▶ The problem
Reproduce the part of the rows that opens with the line containing "Click the blue side tab handle" and continues through the last of the rows, omitting the pictures.

Item-finding records
↓↓↓
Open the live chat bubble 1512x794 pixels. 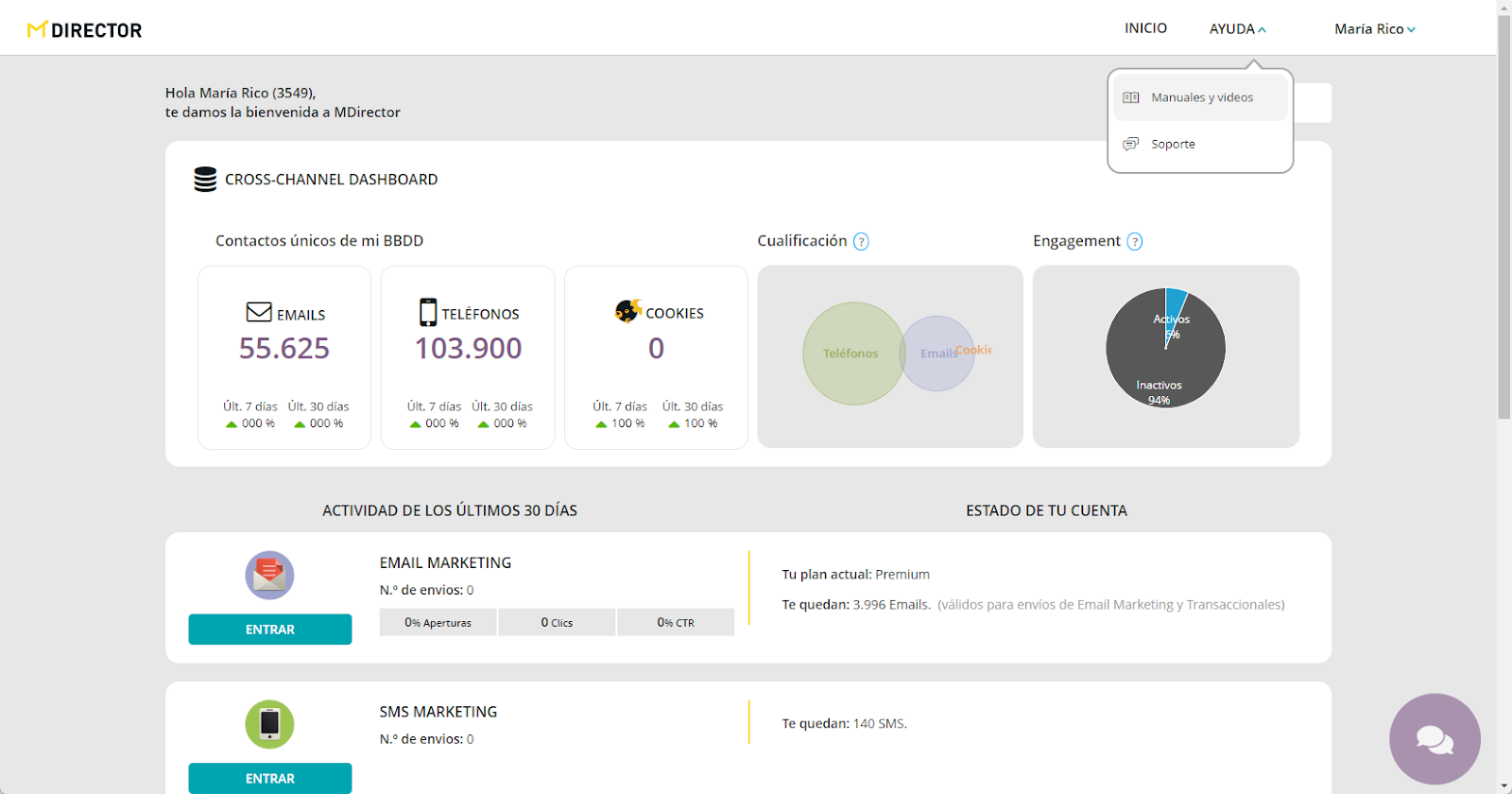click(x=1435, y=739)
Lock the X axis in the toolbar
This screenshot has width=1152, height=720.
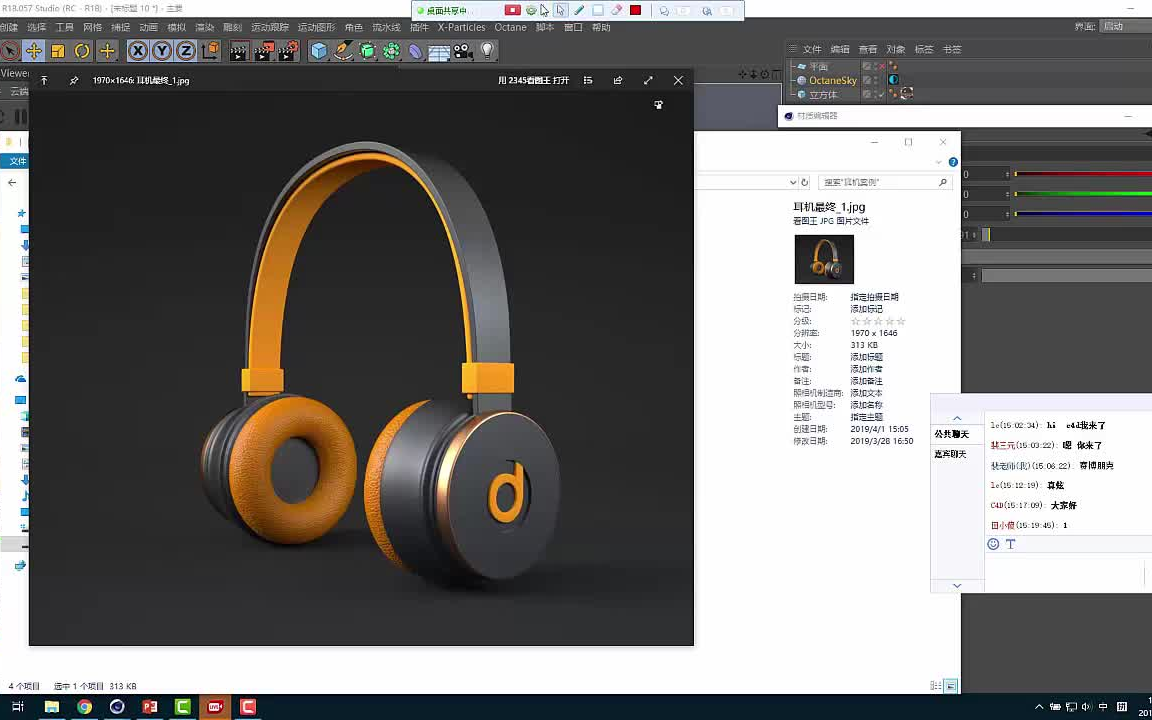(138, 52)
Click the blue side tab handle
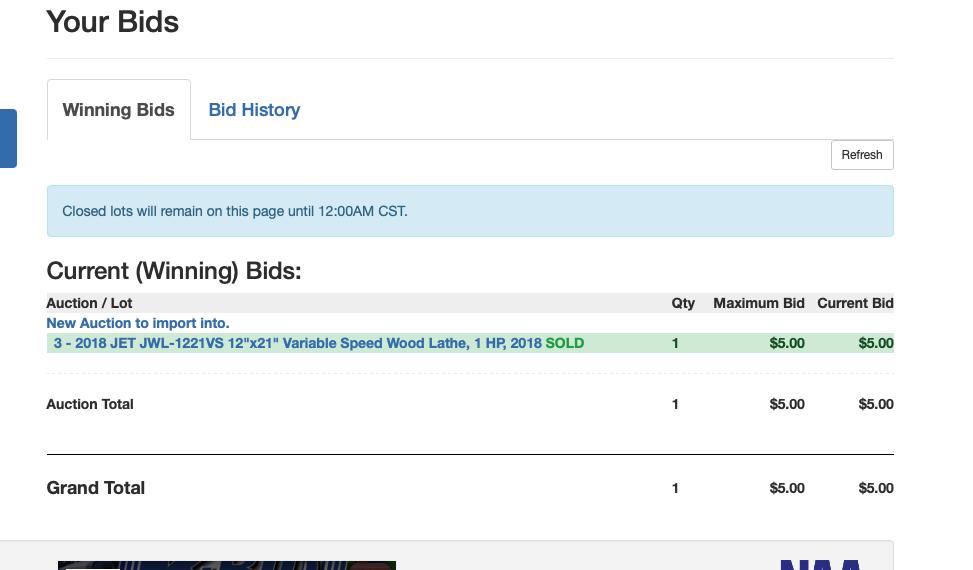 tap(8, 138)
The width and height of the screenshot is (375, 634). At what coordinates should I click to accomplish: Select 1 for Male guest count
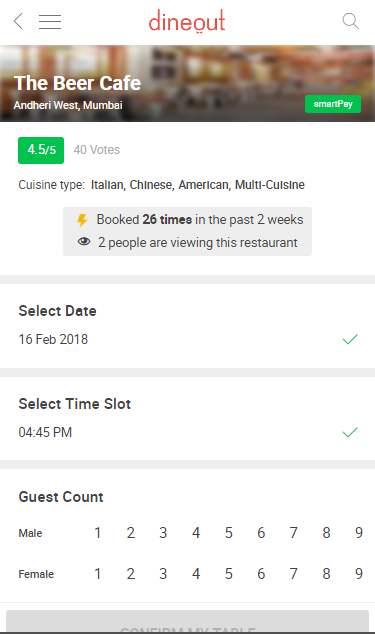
↑↑↑
▶ Reply to the exercise
Click the blue side tab handle
 tap(8, 138)
The width and height of the screenshot is (375, 634). At what coordinates should I click to accomplish: Select 1 for Male guest count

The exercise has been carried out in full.